The textures and models are hardly what I would call AAA quality, but the world design uses these assets well. The way trees and rocks are placed in the world creates a lot of visual interest. And there’s a variety of types of trees and rocks so that you can harvest different materials, as stated above. This variety in material is also represented visually.
Each town has its own architectural style and layout. And there is spectacle to be had with the larger cities. The massive, fortified walls surrounding Tindrem took my breath away when I first saw them. And then when I accidentally stumbled across the city’s garden at night, when it was illuminated only by torchlight and fireflies. Absolutely gorgeous.

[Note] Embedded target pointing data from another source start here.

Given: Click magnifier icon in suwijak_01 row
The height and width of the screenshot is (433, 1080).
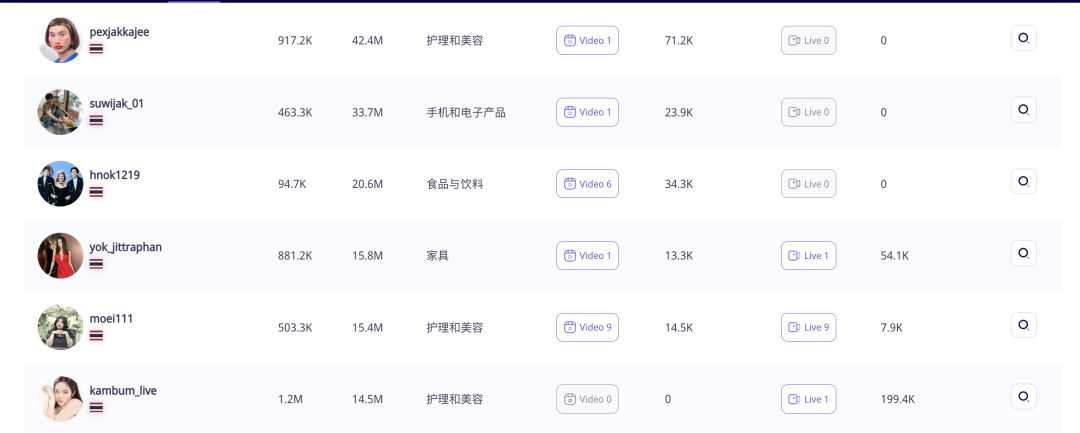Looking at the screenshot, I should tap(1024, 109).
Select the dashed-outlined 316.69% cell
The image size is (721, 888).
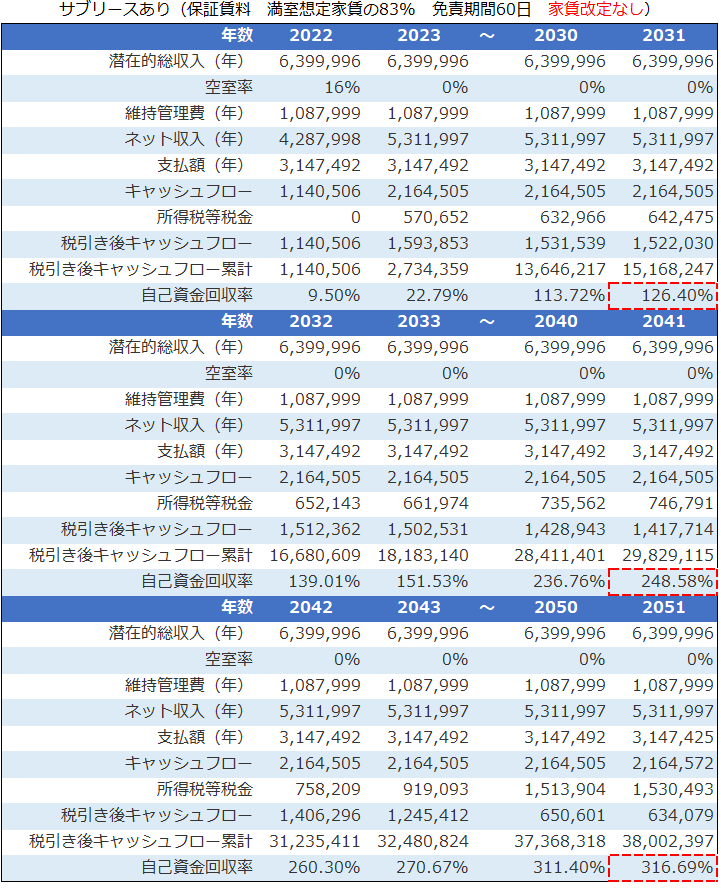click(x=664, y=867)
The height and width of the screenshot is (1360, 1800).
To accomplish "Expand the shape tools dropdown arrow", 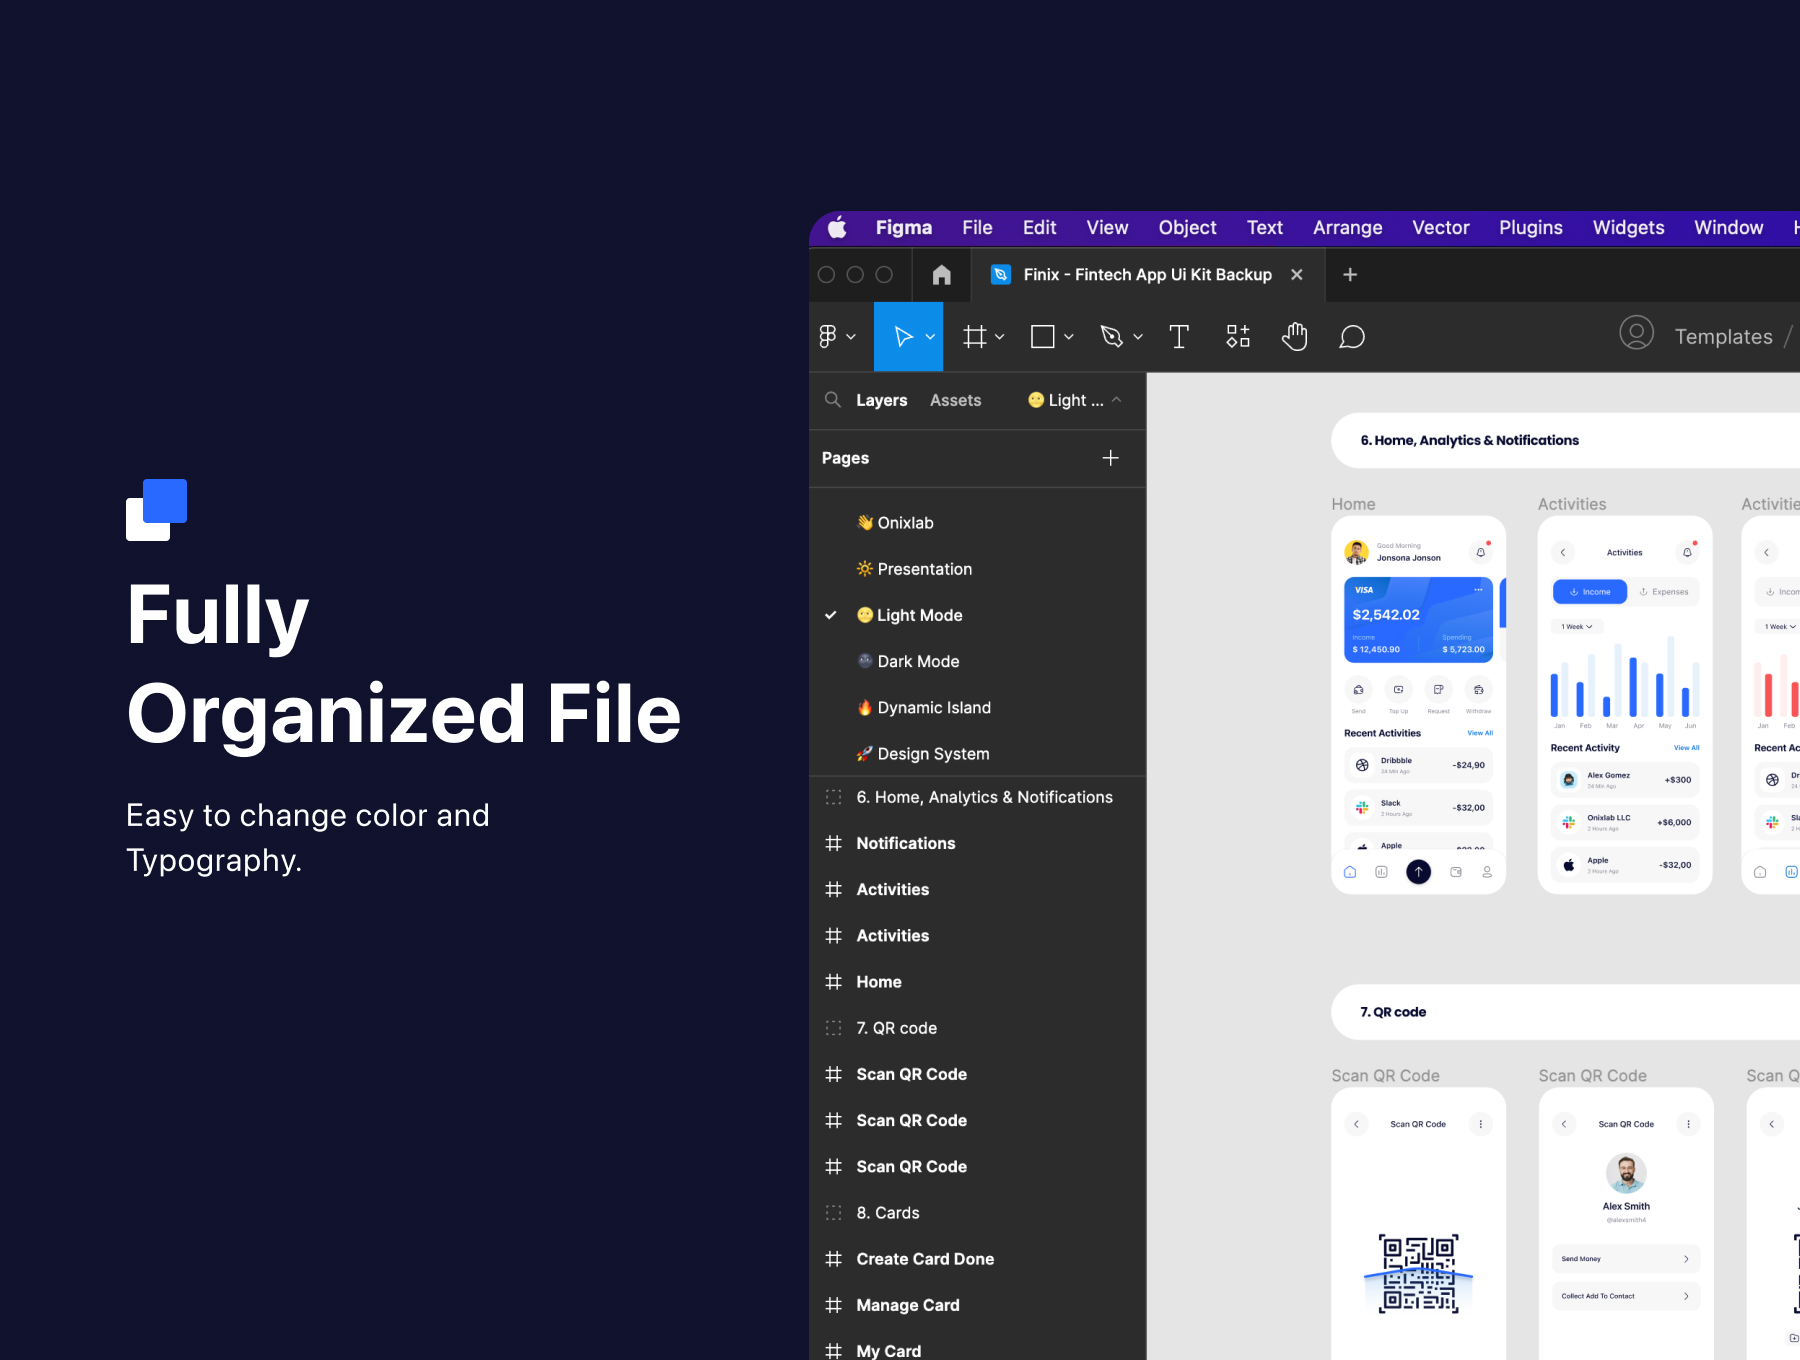I will coord(1069,337).

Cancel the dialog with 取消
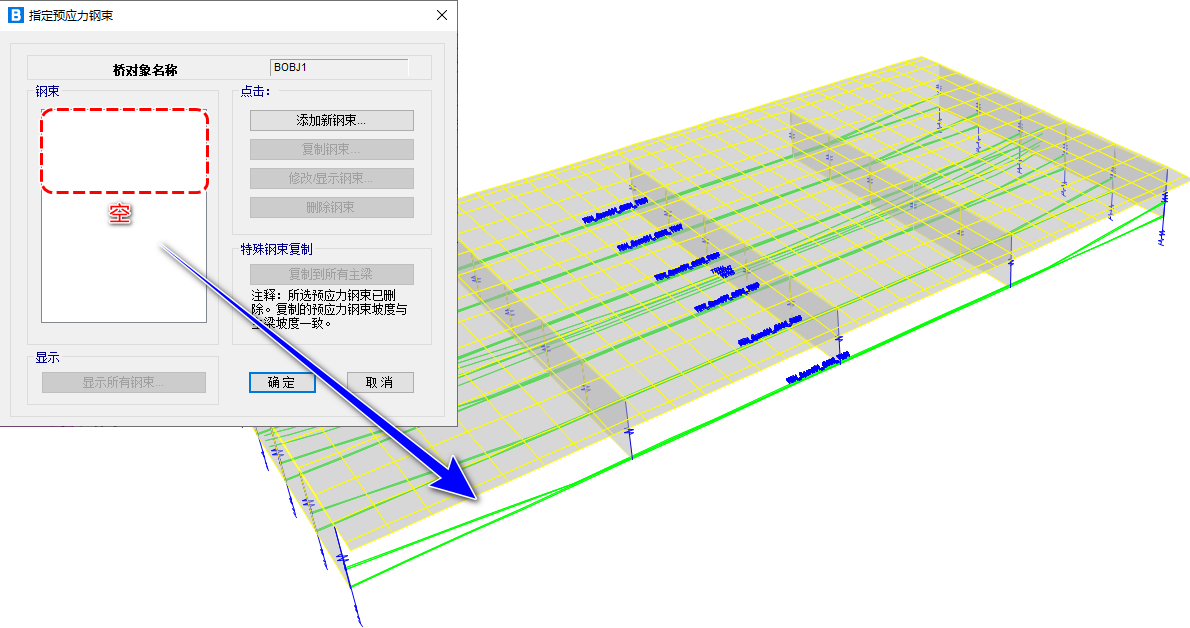click(380, 383)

It is, however, sometimes hard to find loot from fallen enemies and animals. This is especially notable when hunting animals. Dropped loot is represented as a sack lying on the ground. But if you kill something in tall grass from a distance, it can be a challenge to actually find the bag.
The crafting menu is fun in a way I wasn’t expecting. There’s a simple animation of every individual component being added to the whole, so you can watch the shield or sword or whatever come together. And a sound plays as the parts bang together, making it even more satisfying to watch.
Speaking of menus, there are a lot of menus in Mortal Online 2. You have an inventory menu which is separate from your character equipment menu. Your character menu has tabs that show you a breakdown of your stats and abilities, your ‘Clade Gifts’ tree, and your titles. Shopping is its own menu. Magic is a menu that you use to set up a hotbar.
Thankfully, there is also a Journal, which chronicles places you’ve been and some lore about them, as well as sorting them between animals, caves, cities, dungeons, plants, stone, and wood. So once you’ve figured something out, you can come back to it later. There’s even a section in your journal to write your own notes, which I suspect is probably going to be the most useful feature in the entire game.
The music reminds me a lot of Legend of Zelda: Breath of the Wild. Not stylistically, but in design philosophy. The style is epic, swelling orchestrations. The songs are quiet and simple, with pauses. I believe the concept is called Mu, where the use of negative space is used to make the actual subject more interesting. Hayao Miyazaki used the example of the pause between claps in applause. It makes it more natural to take in the scenery and reflect, since there isn’t much to do while out and about—unless you get attacked by bandits or players.
I did experience a number of visual glitches. Sometimes lighting wouldn’t quite react correctly, or some textures were clipping. Also, I once found three of the deer-equivalent clipped inside of a mountain.
Mortal Online 2 is the kind of big, crunchy MMO time sink that will eat hundreds of hours as you learn the game. It is commitment you will have to make. It is a game for people who are willing to fight for their lives, for every scrap of progress. For people who love planning ahead and improving as efficiently as possible. I frequently wondered how long it would take for players to start creating and sharing excel spreadsheets of the best ways to improve stats or acquire certain materials.
If this is the harsh, gritty game you would enjoy, then you’ll get a lot of mileage out of the depth of its systems.